— start RECORDS FOR THIS TASK —
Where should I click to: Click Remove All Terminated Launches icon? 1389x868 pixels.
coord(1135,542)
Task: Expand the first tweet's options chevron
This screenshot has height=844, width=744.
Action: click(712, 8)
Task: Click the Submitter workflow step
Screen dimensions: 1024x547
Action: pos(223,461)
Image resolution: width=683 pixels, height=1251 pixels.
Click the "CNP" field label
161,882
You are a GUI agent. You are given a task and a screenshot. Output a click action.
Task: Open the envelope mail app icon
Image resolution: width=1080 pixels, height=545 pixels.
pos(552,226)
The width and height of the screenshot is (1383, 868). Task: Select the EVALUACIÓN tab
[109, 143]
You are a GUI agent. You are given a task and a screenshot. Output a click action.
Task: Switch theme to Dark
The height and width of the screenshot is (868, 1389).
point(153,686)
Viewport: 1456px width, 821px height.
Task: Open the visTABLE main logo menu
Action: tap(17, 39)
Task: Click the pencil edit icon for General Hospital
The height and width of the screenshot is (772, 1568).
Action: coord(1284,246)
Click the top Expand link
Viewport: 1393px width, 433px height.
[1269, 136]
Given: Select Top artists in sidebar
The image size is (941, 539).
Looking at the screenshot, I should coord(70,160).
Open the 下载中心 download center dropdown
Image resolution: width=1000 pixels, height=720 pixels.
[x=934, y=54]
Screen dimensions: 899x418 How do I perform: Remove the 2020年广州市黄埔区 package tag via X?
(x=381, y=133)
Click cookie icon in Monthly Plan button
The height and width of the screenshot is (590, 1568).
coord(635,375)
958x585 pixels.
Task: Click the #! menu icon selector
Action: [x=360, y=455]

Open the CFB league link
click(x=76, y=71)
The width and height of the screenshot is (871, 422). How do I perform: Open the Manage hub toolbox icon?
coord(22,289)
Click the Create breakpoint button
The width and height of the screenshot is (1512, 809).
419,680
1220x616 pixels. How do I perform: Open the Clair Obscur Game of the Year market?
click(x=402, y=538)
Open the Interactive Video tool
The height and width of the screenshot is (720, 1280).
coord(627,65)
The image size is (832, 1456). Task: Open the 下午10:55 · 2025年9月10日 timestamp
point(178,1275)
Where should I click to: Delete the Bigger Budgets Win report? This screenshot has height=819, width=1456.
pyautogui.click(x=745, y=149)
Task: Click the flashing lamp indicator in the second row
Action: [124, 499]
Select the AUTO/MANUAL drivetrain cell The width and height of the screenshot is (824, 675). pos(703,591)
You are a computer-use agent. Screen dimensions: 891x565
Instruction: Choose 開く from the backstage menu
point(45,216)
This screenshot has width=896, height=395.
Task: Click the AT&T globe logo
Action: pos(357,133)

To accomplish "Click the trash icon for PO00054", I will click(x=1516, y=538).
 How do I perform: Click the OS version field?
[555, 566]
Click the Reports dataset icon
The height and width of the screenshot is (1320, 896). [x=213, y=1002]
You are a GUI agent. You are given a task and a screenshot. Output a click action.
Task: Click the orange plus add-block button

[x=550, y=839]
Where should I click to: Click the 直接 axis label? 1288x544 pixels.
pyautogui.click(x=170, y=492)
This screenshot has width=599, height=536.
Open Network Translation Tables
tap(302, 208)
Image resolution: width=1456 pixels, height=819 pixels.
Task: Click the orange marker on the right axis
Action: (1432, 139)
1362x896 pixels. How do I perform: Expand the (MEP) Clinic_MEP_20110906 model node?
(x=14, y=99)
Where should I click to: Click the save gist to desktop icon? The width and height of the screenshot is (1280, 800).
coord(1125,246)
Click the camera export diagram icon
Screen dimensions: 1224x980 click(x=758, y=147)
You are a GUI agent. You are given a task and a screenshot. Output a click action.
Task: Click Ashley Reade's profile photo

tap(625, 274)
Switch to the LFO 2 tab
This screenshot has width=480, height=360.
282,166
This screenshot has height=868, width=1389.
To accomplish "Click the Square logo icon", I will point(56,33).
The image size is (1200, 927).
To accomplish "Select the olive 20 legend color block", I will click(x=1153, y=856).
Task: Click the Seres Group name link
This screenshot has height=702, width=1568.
— end RECORDS FOR THIS TASK —
* [AIM]:
Print all of the entries above again, word for word and in the same order.

* [ANSWER IN FULL]:
Where should I click to: Click Remove All Terminated Launches icon? 1389x868 pixels.
coord(1135,542)
Task: Expand the first tweet's options chevron
This screenshot has height=844, width=744.
Action: click(712, 8)
Task: Click the Submitter workflow step
Screen dimensions: 1024x547
Action: pos(223,461)
Image resolution: width=683 pixels, height=1251 pixels.
Click the "CNP" field label
161,882
You are a GUI agent. You are given a task and a screenshot. Output a click action.
Task: Open the envelope mail app icon
Image resolution: width=1080 pixels, height=545 pixels.
pos(552,226)
The width and height of the screenshot is (1383, 868). Task: Select the EVALUACIÓN tab
[109, 143]
You are a GUI agent. You are given a task and a screenshot. Output a click action.
Task: Switch theme to Dark
The height and width of the screenshot is (868, 1389).
point(153,686)
Viewport: 1456px width, 821px height.
Task: Open the visTABLE main logo menu
Action: tap(17, 39)
Task: Click the pencil edit icon for General Hospital
The height and width of the screenshot is (772, 1568).
Action: coord(1284,246)
Click the top Expand link
Viewport: 1393px width, 433px height.
[1269, 136]
Given: Select Top artists in sidebar
The image size is (941, 539).
Looking at the screenshot, I should coord(70,160).
Open the 下载中心 download center dropdown
Image resolution: width=1000 pixels, height=720 pixels.
[x=934, y=54]
Screen dimensions: 899x418 How do I perform: Remove the 2020年广州市黄埔区 package tag via X?
(x=381, y=133)
Click cookie icon in Monthly Plan button
The height and width of the screenshot is (590, 1568).
coord(635,375)
958x585 pixels.
Task: Click the #! menu icon selector
Action: [x=360, y=455]

Open the CFB league link
click(x=76, y=71)
The width and height of the screenshot is (871, 422). How do I perform: Open the Manage hub toolbox icon?
coord(22,289)
Click the Create breakpoint button
The width and height of the screenshot is (1512, 809).
419,680
1220x616 pixels. How do I perform: Open the Clair Obscur Game of the Year market?
click(x=402, y=538)
Open the Interactive Video tool
The height and width of the screenshot is (720, 1280).
coord(627,65)
The image size is (832, 1456). Task: Open the 下午10:55 · 2025年9月10日 timestamp
point(178,1275)
Where should I click to: Delete the Bigger Budgets Win report? This screenshot has height=819, width=1456.
pyautogui.click(x=745, y=149)
Task: Click the flashing lamp indicator in the second row
Action: [124, 499]
Select the AUTO/MANUAL drivetrain cell The width and height of the screenshot is (824, 675). pos(703,591)
You are a computer-use agent. Screen dimensions: 891x565
Instruction: Choose 開く from the backstage menu
point(45,216)
This screenshot has width=896, height=395.
Task: Click the AT&T globe logo
Action: pos(357,133)

To accomplish "Click the trash icon for PO00054", I will click(x=1516, y=538).
 How do I perform: Click the OS version field?
[555, 566]
Click the Reports dataset icon
The height and width of the screenshot is (1320, 896). [x=213, y=1002]
You are a GUI agent. You are given a task and a screenshot. Output a click action.
Task: Click the orange plus add-block button

[x=550, y=839]
Where should I click to: Click the 直接 axis label? 1288x544 pixels.
pyautogui.click(x=170, y=492)
This screenshot has width=599, height=536.
Open Network Translation Tables
tap(302, 208)
Image resolution: width=1456 pixels, height=819 pixels.
Task: Click the orange marker on the right axis
Action: (1432, 139)
1362x896 pixels. How do I perform: Expand the (MEP) Clinic_MEP_20110906 model node?
(x=14, y=99)
Where should I click to: Click the save gist to desktop icon? The width and height of the screenshot is (1280, 800).
coord(1125,246)
Click the camera export diagram icon
Screen dimensions: 1224x980 click(x=758, y=147)
You are a GUI agent. You are given a task and a screenshot. Output a click action.
Task: Click Ashley Reade's profile photo

tap(625, 274)
Switch to the LFO 2 tab
This screenshot has width=480, height=360.
282,166
This screenshot has height=868, width=1389.
To accomplish "Click the Square logo icon", I will point(56,33).
The image size is (1200, 927).
To accomplish "Select the olive 20 legend color block", I will click(x=1153, y=856).
Task: Click the Seres Group name link
This screenshot has height=702, width=1568.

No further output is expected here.